Hortense était une svelte personne aux yeux bleus, au teint éblouissant, à la voix vibrante, claire, douce, insinuante; toute séduction et agrément, quoique sans beauté. D'un esprit gai, brillant, léger, d'une humeur capricieuse, avide de mouvement, de distractions, aimant la peinture, la musique, la toilette, le bel esprit des conversations, les parties de plaisir, les fêtes, d'une bonté pour tous qui ne se défendait pas assez de dégénérer en préférence pour quelques-uns, d'une amabilité côtoyant de si près la coquetterie qu'il était souvent malaisé de l'en distinguer, elle détonnait de toutes manières sur

la morosité grave et sentimentale de son tranquille mari.
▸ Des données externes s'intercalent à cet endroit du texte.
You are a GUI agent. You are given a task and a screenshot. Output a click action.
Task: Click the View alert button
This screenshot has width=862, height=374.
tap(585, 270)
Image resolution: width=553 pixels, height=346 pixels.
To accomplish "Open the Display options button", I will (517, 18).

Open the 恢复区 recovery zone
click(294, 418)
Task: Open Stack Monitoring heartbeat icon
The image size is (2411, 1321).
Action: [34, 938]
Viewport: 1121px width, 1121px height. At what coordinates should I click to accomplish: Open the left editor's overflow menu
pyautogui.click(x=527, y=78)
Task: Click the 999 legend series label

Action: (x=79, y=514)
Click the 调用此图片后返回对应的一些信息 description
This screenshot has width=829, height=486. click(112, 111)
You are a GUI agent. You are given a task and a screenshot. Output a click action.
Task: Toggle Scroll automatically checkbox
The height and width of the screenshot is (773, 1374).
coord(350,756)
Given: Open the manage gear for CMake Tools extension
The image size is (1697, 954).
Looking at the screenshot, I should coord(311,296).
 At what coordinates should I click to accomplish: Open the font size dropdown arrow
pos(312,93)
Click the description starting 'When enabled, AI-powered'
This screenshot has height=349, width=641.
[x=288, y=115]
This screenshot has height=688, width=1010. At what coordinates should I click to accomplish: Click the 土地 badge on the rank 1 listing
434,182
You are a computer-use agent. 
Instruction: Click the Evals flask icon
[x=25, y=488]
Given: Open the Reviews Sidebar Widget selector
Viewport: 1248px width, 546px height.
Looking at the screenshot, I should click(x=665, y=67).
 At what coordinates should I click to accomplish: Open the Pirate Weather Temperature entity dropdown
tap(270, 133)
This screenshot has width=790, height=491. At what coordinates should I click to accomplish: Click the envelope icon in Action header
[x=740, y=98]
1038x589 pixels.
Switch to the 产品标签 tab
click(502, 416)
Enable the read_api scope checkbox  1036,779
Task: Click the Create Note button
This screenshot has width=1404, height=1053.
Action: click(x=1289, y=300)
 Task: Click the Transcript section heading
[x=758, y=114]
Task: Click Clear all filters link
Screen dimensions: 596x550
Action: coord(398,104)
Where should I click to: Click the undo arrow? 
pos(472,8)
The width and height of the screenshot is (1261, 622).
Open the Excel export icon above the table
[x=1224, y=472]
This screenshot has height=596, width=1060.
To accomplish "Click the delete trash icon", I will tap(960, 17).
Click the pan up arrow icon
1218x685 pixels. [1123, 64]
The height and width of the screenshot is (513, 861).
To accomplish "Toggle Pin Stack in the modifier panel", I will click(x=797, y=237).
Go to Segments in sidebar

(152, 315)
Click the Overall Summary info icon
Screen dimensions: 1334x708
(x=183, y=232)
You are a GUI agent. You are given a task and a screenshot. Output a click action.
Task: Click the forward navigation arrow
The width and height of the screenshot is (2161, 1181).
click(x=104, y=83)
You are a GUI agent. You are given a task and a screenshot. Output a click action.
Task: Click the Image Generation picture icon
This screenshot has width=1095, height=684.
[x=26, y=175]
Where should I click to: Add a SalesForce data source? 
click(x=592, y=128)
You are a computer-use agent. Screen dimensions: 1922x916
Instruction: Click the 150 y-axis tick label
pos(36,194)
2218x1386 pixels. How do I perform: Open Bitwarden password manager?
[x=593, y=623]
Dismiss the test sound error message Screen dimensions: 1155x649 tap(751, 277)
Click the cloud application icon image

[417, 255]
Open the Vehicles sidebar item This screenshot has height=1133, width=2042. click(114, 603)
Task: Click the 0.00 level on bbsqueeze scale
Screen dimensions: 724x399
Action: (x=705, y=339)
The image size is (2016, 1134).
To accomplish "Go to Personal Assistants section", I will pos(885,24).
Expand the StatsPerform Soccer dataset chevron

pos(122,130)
De semblable ils n'avaient que l'opiniâtreté, agréable chez elle, grincheuse chez lui: on l'appelait, elle, la douce entêtée. Ils eurent de la peine à s'accorder à peu près. Cependant de leur union naquirent trois fils, tous légitimes, quoi qu'en ait dit la calomnieuse histoire de la haine. Hortense ne fut jamais pour son beaupère qu'une fille tendre, dévouée, respectée : si la douleur que l'Empereur ressentit de la mort du premier des enfants de son frère (5 mai 1807) fut vive, c'est parce que, sur la tête de ce jeune Napoléon, remarquable par sa beauté, sa précoce intelligence, il avait placé ses espérances d'hérédité. Il est aussi faux d'attribuer à l'amiral hollandais Verhuel la paternité du troisième enfant, Louis-Napoléon (né le 20 avril 1808). L'amiral se trouva en effet aux Pyrénées dans les mois qui précédèrent la naissance, mais à Barèges et non à Cauterets, où il vint une seule fois dîner avec la reine en courtisan cherchant la faveur, non en favori qui en jouit, tandis que le roi Louis, réconcilié avec sa femme à la suite de la mort de leur fils aîné, vivait avec elle dans une complète intimité maritale1.

La mésintelligence entre les époux ne recommença qu'à Paris, sur le refus d'Hortense de venir en Hollande faire ses couches. Le prince Louis naquit rue Cerutti (aujourd'hui rue

1. Mémoires du maréchal de Castellane.

« PreviousContinue »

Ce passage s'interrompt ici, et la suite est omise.